__Trecho__.
____________
Vida mescla silício e carbono pela primeira vez
Redação do Site Inovação Tecnológica - 29/11/2016
Impressão artística de uma forma de vida baseada em silício, em vez do carbono que estrutura a vida na Terra. [Imagem: Lei Chen/Yan Liang/Caltech]
Ligações carbono-silício
Biólogos e químicos conseguiram pela primeira vez fazer com que um organismo vivo realize ligações carbono-silício, algo até hoje só realizado por processos sintéticos.
É um mistério por quê o silício, o segundo elemento mais abundante da Terra, depois do oxigênio, não é utilizado pelos seres vivos.
Afinal, o carbono e o silício são quimicamente muito semelhantes: Ambos podem formar ligações com quatro átomos simultaneamente, o que é bastante adequado para formar as longas cadeias de moléculas encontradas nos seres vivos, como nas proteínas e no DNA.
____________
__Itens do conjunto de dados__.
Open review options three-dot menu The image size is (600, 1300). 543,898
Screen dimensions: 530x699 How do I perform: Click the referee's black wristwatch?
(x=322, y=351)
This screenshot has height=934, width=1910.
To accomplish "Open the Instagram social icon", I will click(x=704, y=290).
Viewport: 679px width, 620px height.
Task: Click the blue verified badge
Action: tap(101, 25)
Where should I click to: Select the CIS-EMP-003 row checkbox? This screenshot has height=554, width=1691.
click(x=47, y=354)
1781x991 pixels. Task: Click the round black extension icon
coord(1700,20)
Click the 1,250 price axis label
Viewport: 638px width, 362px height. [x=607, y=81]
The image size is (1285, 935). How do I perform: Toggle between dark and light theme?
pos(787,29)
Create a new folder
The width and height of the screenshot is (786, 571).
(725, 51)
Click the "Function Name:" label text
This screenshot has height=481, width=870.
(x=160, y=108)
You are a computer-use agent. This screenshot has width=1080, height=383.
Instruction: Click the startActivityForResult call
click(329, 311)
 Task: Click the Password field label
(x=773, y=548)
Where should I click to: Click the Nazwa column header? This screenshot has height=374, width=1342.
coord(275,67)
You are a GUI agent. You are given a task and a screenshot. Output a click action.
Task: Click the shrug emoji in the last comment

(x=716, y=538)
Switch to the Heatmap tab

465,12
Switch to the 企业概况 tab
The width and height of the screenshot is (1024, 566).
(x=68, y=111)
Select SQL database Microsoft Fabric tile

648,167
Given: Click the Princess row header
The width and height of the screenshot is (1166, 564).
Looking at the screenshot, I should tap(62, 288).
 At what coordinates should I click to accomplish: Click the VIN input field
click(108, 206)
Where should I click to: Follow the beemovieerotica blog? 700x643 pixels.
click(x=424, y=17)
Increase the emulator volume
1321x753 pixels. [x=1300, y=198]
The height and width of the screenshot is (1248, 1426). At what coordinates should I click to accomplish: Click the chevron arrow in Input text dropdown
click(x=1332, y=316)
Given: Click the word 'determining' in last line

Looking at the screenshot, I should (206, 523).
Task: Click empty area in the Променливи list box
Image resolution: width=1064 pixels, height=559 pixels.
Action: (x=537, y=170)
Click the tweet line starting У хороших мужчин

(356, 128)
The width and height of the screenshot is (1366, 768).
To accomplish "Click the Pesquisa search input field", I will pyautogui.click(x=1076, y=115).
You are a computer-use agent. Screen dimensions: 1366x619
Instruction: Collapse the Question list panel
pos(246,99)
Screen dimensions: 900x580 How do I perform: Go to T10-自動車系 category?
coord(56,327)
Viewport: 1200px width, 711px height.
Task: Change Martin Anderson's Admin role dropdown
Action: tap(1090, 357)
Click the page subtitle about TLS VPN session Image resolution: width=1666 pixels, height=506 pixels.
____________
__Requisitos da tarefa__. Substitua "semelhantes" por "parecidos" ao reproduzir o trecho do texto sobre as ligações carbono-silício que começa em "Afinal, o carbono" e segue até "proteínas e no DNA.".

__Resposta__.
Afinal, o carbono e o silício são quimicamente muito parecidos: Ambos podem formar ligações com quatro átomos simultaneamente, o que é bastante adequado para formar as longas cadeias de moléculas encontradas nos seres vivos, como nas proteínas e no DNA.